## EXERCISE
List each line of the items below that contains the word "Click".

++++++++

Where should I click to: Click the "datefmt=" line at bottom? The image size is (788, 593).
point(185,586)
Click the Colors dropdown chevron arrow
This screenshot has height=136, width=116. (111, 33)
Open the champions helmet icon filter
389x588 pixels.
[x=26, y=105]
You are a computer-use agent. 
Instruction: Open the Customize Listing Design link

++++++++

## WRITTEN REPLY
Where should I click to: Click the "datefmt=" line at bottom? The image size is (788, 593).
Click the Colors dropdown chevron arrow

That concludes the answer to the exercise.